Robot testing code

Testing new code in WordPress.

Before you hit “copy-paste” on that sleek new AI-generated snippet, remember that professional developers spend about 30% of their time writing code and 70% testing it. If you’re a “vibe coder,” you need to flip that ratio even further to ensure your site doesn’t crash the moment a real user interacts with it.

Use this checklist to audit and validate your AI-generated WordPress features before they go live.

Phase 1: The Safety First Audit

  • Staging Environment: Never, ever test code on your live site. Use a staging site (offered by most hosts) or a local tool like LocalWP.
  • Conflict Check: Deactivate other plugins one by one to see if your new AI code still works. AI often writes code that clashes with popular plugins like WooCommerce or Yoast SEO.
  • PHP Version Match: Ensure the AI isn’t using deprecated functions. If your server runs PHP 8.2 and the AI gives you PHP 7.4 syntax, you’ll get a fatal error.

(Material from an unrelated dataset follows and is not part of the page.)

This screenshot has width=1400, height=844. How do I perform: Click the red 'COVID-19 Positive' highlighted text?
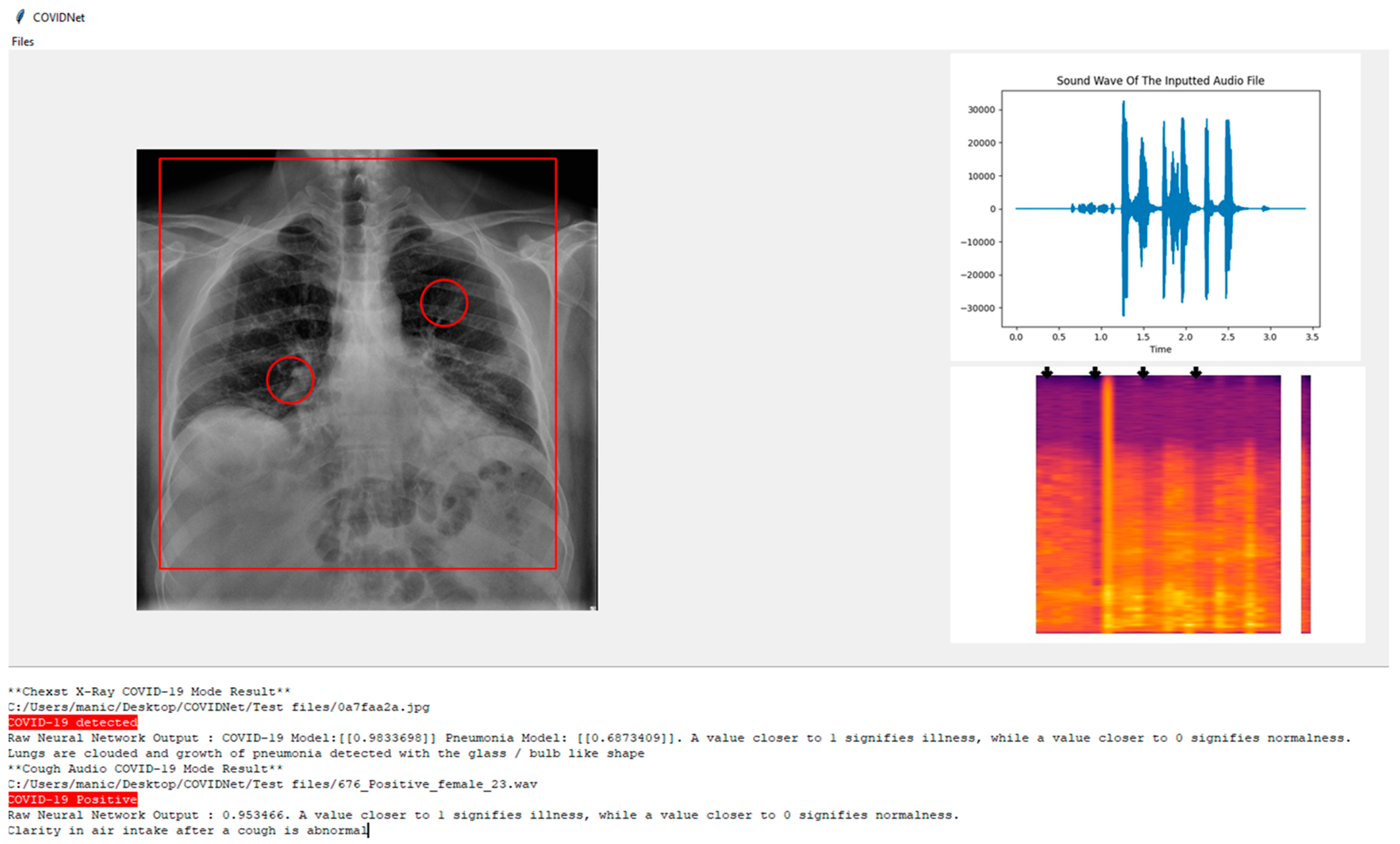pos(73,800)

Phase 2: Functionality & Edge Cases

  • The “Empty State” Test: What happens if the feature has no data? If it’s a “Recent Posts” widget, does it break if there are zero posts?
  • Input Torture: If the code involves a form, try submitting symbols (!@#$%^&*), extremely long strings, or leaving fields blank. AI often forgets to include Sanitization (cleaning input) and Validation (checking if input is correct).
  • User Roles: Log in as a “Subscriber” or “Editor.” Does the code still work? Or worse, does it give a low-level user access to admin-only features?

Phase 3: The WordPress Technical Standards

  • Sanitization and Escaping: Check the code for functions like sanitize_text_field() on inputs and esc_html() on outputs. If these are missing, your site is vulnerable to XSS attacks.
  • Prefixing: Ensure all custom functions start with a unique prefix (e.g., my_custom_feature_). If the AI names a function get_data(), it will likely crash your site by conflicting with another plugin.
  • Hooks and Filters: Did the AI use the correct “action hook”? Adding a script to wp_head instead of enqueuing it via wp_enqueue_scripts can slow down your site or break your theme’s layout.

Phase 4: Performance & UX

  • Mobile Responsiveness: AI-generated CSS is notoriously “static.” Test the feature on a smartphone to ensure elements don’t overlap or vanish.
  • Query Monitor: Install the Query Monitor plugin. Look for “Slow Queries” or “Duplicate Queries” caused by the new code. AI code can sometimes be incredibly “heavy,” making your server work 10x harder than necessary.